So this week I’m reading Anvil of Tears, by Erica Lindquist and Aron Christensen, in which the crew of a rustbucket spacecraft pick up a girl on the run from the Alliance and end up sheltering her and her brother from — oh wait, sorry, that’s “Firefly”. In Anvil of Tears, the girl is on the run from something called the Sisterhood, which is likely nefarious, though just how nefarious remains to be seen …
For some reason I’m thinking of this old song now …
“Why did you bring Kessa here?” he asked. The captain rubbed his chin. “I can barely rely on you to come back to the Phoenix when we land. You’re loyal to nothing. Not even your pay, far as I can tell. You’re a wild bird, feral. Coldhand was right to ask you why you give two chips about Kessa, and you were right not to answer him. But now I’m asking.”
Normally this is of course where I would put in a few sentences from the book I’m working on, Television Man. But seeing as I’m all in a “Firefly” mood now, how about a few words from the captain of a different, yet similar, ship?

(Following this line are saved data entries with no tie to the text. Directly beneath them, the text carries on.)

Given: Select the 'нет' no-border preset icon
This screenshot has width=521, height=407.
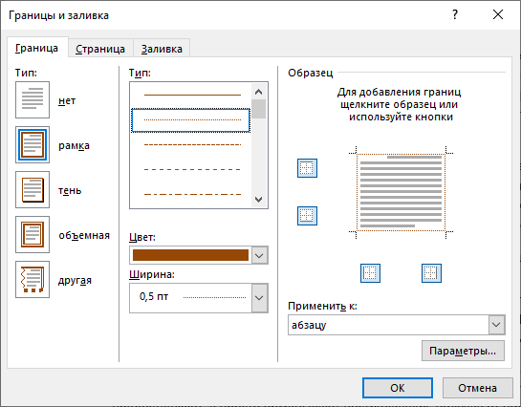Looking at the screenshot, I should [x=33, y=100].
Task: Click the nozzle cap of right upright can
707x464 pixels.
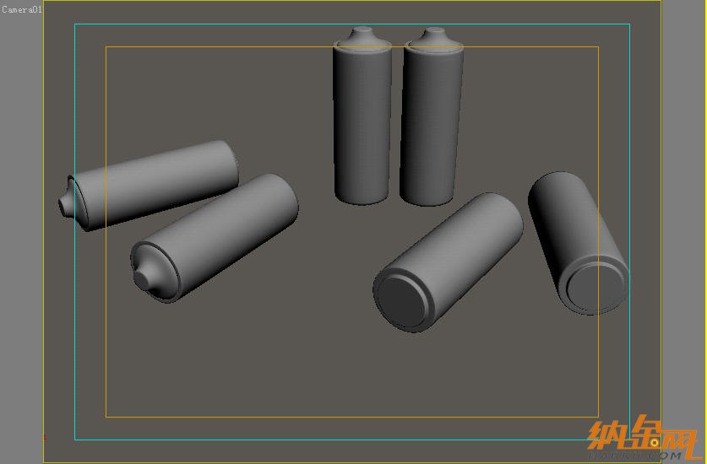Action: [433, 37]
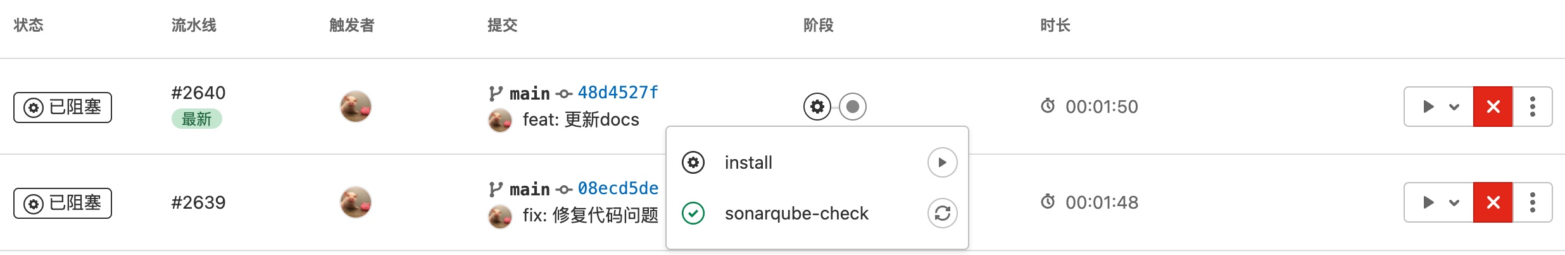Cancel pipeline #2639 with red X
Viewport: 1565px width, 255px height.
1493,202
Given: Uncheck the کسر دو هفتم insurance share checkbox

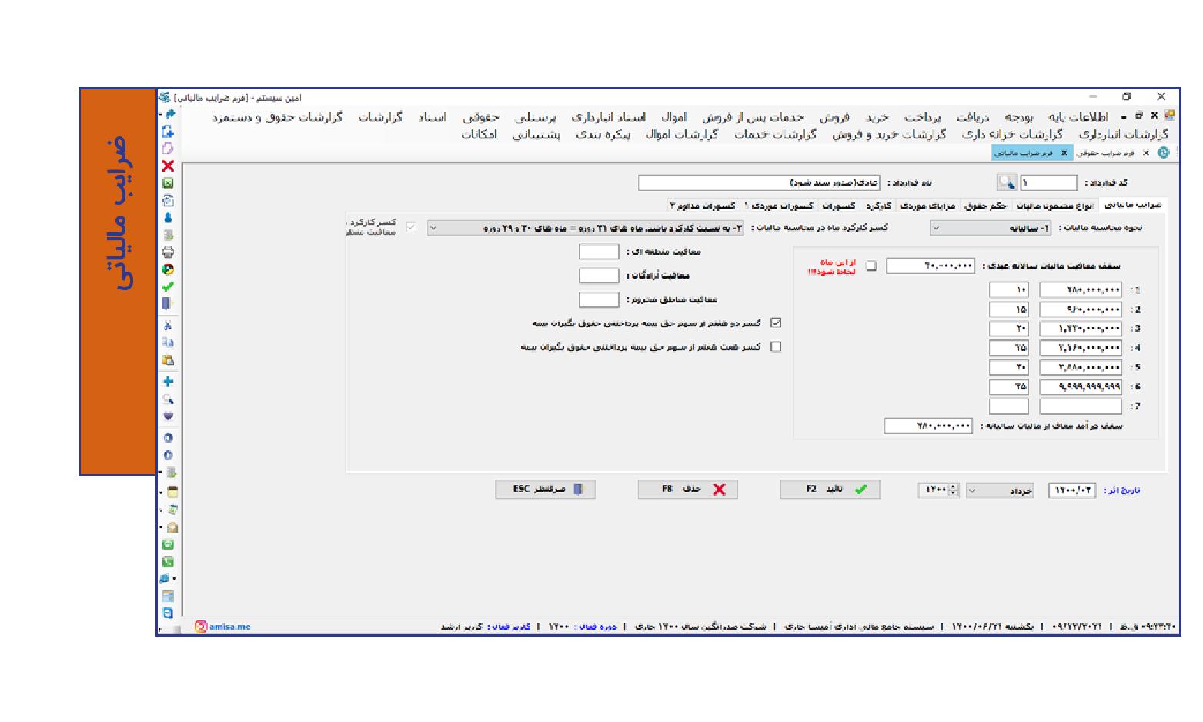Looking at the screenshot, I should 776,323.
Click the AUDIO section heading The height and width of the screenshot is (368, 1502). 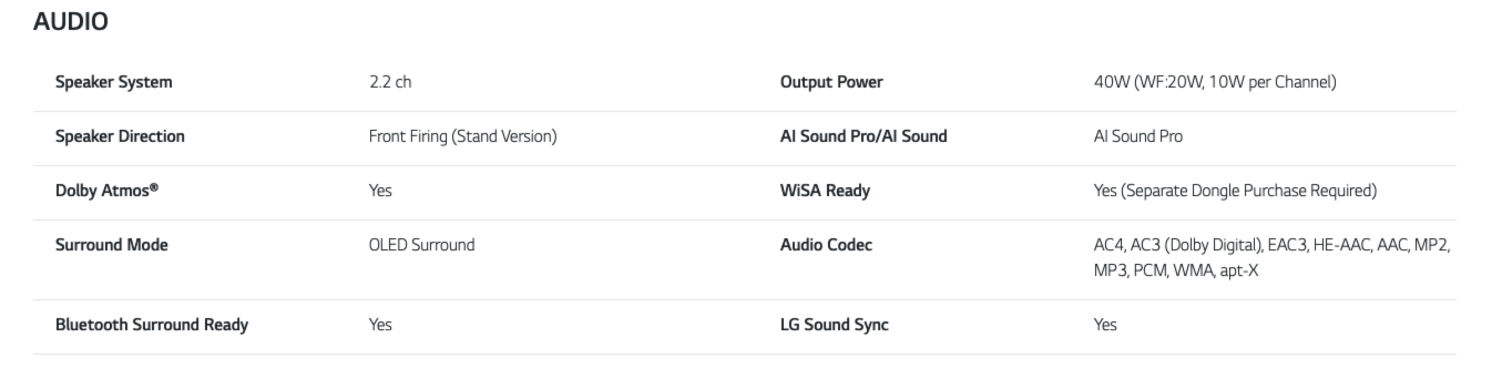(x=71, y=22)
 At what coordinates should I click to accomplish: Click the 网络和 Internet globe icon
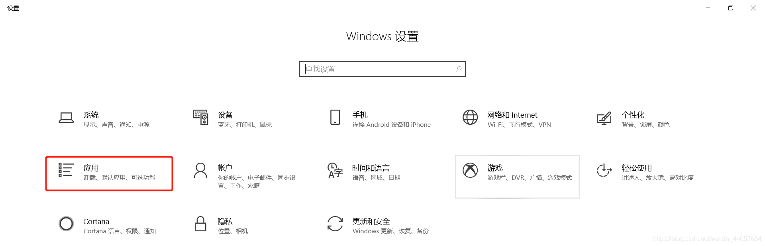point(470,117)
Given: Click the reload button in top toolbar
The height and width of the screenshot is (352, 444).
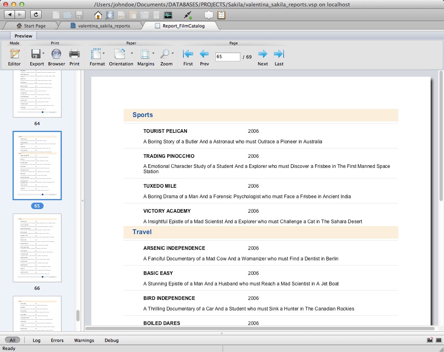Looking at the screenshot, I should click(36, 15).
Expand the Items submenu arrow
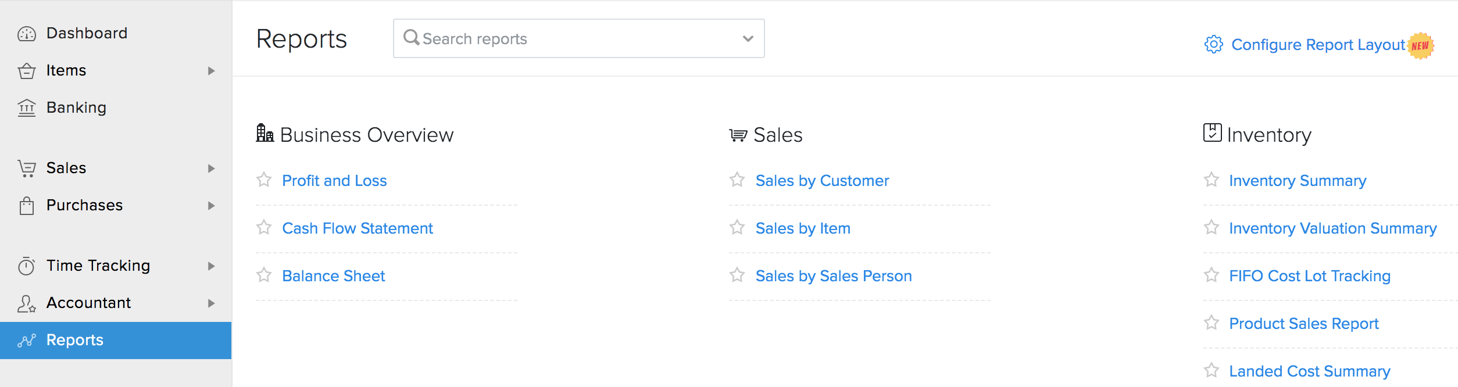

“I look out for me and mine. That don’t include you ‘less I conjure it does. Now you stuck a thorn in the Alliance’s paw. That tickles me a bit. But it also means I got to step twice as fast to avoid them and that means turning down plenty of jobs. Even honest ones. Put this crew together with the promise of work, which the Alliance makes harder every year. Come a day there won’t be room for naughty men like us to slip about at all. This job goes south, there well may not be another. So here is us, on the raggedy edge. Don’t push me, and I won’t push you.”
Important safety tip: He’s not kidding. Don’t push Mal.